As Arabella navigates her way through the staggering aftermath of sexual assault, two distinct personalities emerge as choices for who she will become. These choices, between vengeance and radical empathy, are fully explored in the last episode, but the transition from one Arabella to the other is subtly hinted at with the show’s music choices.
When Arabella publicly accuses Zain of rape, she becomes a powerful figure on social media, an activist who’s identity is predicated by her trauma. She becomes increasingly dependent on her social media as a way of connecting with others while ignoring her real-life friends, such as Kwame who was raped by a man immediately after having consensual sex with him. He doesn’t tell Arabella because there is no room in her real life for other victims.
She uses social media to share her experiences and to receive empathy and learns from others on the platform about vengeance-adjacent practices such as doxxing which she advocates. 
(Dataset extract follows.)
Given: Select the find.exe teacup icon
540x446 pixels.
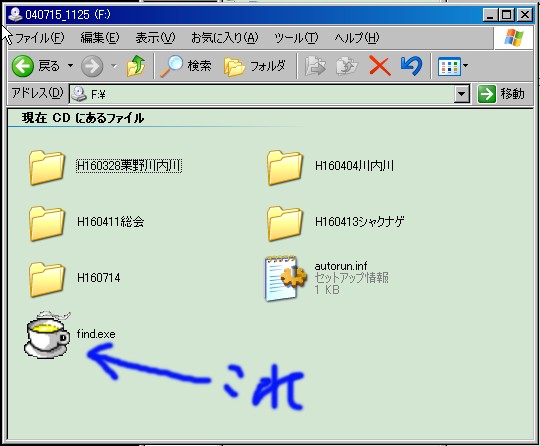Looking at the screenshot, I should coord(47,335).
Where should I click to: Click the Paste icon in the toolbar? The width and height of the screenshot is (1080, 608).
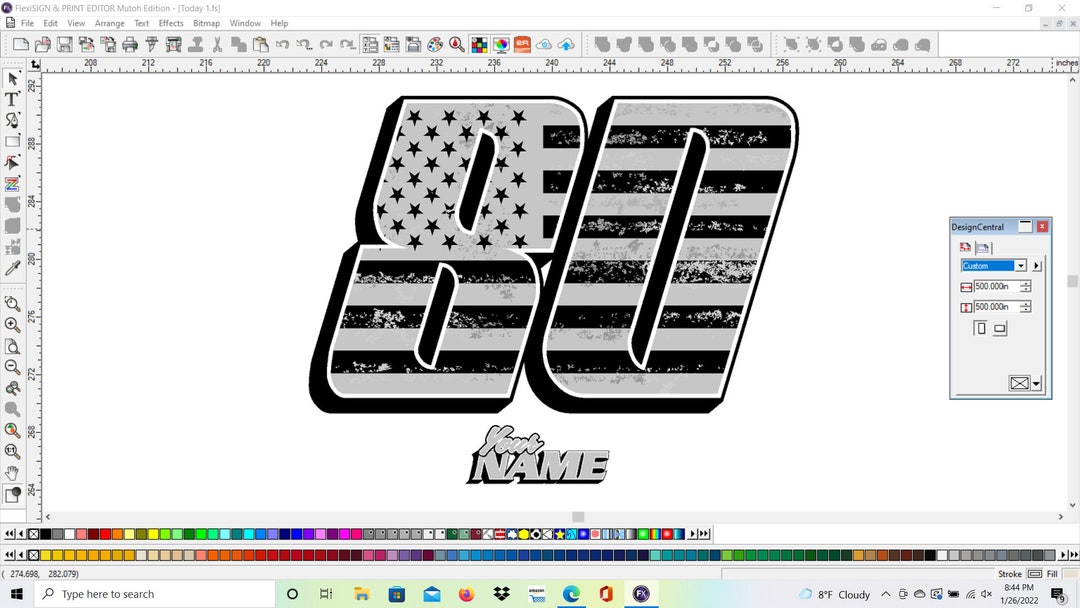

Episode 10 is where a softening or synthesis of her experiences start to happen. When the Arabella we meet at the end of the series comes coheres momentarily for the first time. The Universe Wakes Up by The Comet Is Coming starts playing in Episode 10 while Ben (her roommate), Terry (her best friend), and Arabella are in the garden, the place of her eventual peace in the last episode. The song starts at an inflection point in the show and in Arabella’s journey and her understanding of herself. Simon is about to tell her that Terry hasn’t been completely honest about her involvement in the night of Arabella’s sexual assault and other family truths will be revealed at her mother’s birthday. Calm notes are built into chords overlaid with a searching jazz solo that sounds like Arabella’s impending discoveries and growth.

In the same episode, there is an absolutely beautiful moment where Kwame asks for and receives a hug from a man. Just as beautiful is the moment after this scene. Arabella waits for Terry in a chair after a day of revelations from Simon and her family. She has a big smile on her face and she is held by herself, cupping the top of her head gently. Arabella is about to absolve Terry of any guilt she may be feeling for Arabella’s sexual assault. Weruche Opia and Michaela Coel are particularly stunning in this scene. There is only ever one person to blame for sexual assault and that is the perpetrator. It’s a total 180 from the Arabella we’ve seen, the one who is quick to take down even those closest to her and to relish doing so. It shows immediate growth in an episode where she has learned about her own complicity in hurting others, particularly her father. She is full of gratitude for the person who has been there through it all, who, despite Arabella’s imperfections which are newly apparent to her, has always loved her. She radiates with the vulnerability and self-love of someone who has just been enlightened. The Egg by Epic Mountain is the perfect song and song title for the gestures of love Kwame and Arabella allow themselves and the perfect song for the continuation and renewal of Arabella and Terry’s friendship.‘Your birth is my birth.’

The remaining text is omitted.